Emma Goldman: Anarchismus und Theater, Foto: Wikimedia Commons

»Nährboden radikalen ­Denkens«

Die Anarchistin Emma Goldman war überzeugt von der Kraft des modernen Theaters

Über Emma Goldman kursieren viele legendäre Geschichten, eine geht so: Zu einem Vortrag habe sie ein schweres Schloss und eine eiser­­ne Kette mitgebracht, sie um sich und das Podium gewickelt und dann aus dem Fenster geworfen, um es draußen an einer Stange zu befestigen. Käme die Polizei, bräuchte sie so lange, um Schloss und Kette zu knacken, dass ihr Vortrag unmöglich unterbrochen werden könnte. Bei anderer Gelegenheit, während einer Abend­lesung, bei der ihre Rede verboten worden war, stopfte sie sich ein Taschentuch in den Mund und saß geknebelt vor dem Publikum auf der Bühne.
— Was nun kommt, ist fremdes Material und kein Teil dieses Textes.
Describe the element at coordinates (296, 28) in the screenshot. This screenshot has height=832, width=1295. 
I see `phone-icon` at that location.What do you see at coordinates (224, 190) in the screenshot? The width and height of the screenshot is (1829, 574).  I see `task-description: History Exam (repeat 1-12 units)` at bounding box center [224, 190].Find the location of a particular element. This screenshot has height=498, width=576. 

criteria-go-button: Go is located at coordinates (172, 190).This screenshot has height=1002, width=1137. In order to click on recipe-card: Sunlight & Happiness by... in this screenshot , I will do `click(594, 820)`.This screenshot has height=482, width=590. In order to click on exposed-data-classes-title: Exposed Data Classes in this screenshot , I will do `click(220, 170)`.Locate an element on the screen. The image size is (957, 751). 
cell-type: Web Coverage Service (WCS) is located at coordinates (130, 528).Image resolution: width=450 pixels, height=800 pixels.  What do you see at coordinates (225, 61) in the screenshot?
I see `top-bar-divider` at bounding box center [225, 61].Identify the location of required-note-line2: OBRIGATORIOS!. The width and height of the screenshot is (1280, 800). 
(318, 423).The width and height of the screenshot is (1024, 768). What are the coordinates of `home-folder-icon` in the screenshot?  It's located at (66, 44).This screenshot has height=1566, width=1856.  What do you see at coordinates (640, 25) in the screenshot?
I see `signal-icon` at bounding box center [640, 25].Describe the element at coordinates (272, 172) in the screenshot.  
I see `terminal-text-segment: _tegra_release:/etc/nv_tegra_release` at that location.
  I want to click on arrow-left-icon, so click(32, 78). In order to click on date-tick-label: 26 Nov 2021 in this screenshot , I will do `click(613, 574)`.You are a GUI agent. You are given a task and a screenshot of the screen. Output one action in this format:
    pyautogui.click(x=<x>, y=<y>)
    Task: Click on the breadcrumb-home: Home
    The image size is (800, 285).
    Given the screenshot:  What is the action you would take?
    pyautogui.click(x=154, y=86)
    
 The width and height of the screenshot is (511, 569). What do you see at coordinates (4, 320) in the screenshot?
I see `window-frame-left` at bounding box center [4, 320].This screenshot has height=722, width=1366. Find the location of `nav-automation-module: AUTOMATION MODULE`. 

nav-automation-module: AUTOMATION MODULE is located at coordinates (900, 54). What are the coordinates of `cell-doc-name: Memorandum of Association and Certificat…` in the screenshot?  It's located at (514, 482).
Emma Goldman, »Queen of Anarchism«, 1869 geboren, 1940 in Toronto gestorben, war wie viele öffentliche Redner*innen damals eine Performerin: »Sie verwickelte das Publikum in ein einzigartiges politisches Theaterspek­takel und lieferte sich mit ihm einen humorvollen Schlagabtausch, der so lebendig war, dass man sie sogar für eine Varieténummer anfragte«, schreibt die Wissenschaft­lerin Candace Falk und erklärt auch das Verhältnis der Anarchistin, selbst Tochter eines jüdischen Theaterdirektors, zum modernen Drama: Denn Goldman war überzeugt, das Theater könne Menschen tiefgreifender und empathi­scher berühren als »die wildesten Ansprachen eines Seifenkisten-Redners«. Als »Nährboden radikalen Denkens« verbreite es neue Werte, wie sie selbst in ihrem 1916 erschienenen Buch »The Social Significance of the Modern Drama« erklärte. Schon zwei Jahre zuvor hatte sie auf ihrer Vorlesungsreise durch die USA in jeder Stadt, in der sie Halt machte, die Gründung kleiner, sozialkritischer Theater vorgeschlagen.

Eines fällt angesichts der zahlreichen Vorträge über das Theater, die Goldman vor exklusiven Drama-Clubs für Frauen ebenso wie vor Kohlearbeitern in deren Mittagspause hielt, besonders ins Auge: Sie waren auch eine Möglichkeiten, Themen wie etwa die Unterdrückung der Frau (Ibsens »Nora«) und Armut (Hauptmann: »Die Weber«) anzusprechen, und auf diese Weise zumindest seltener mit staatlicher Repression rechnen zu müssen. Über die gesellschaftliche Bedeutung des Theaters sagt das viel aus: Viel mehr als heute war es auch ein Medium, das Kritik an den Zustän­den äußerte — und damit ein deutlich breiteres Publikum erreichte, als das heute der Fall ist.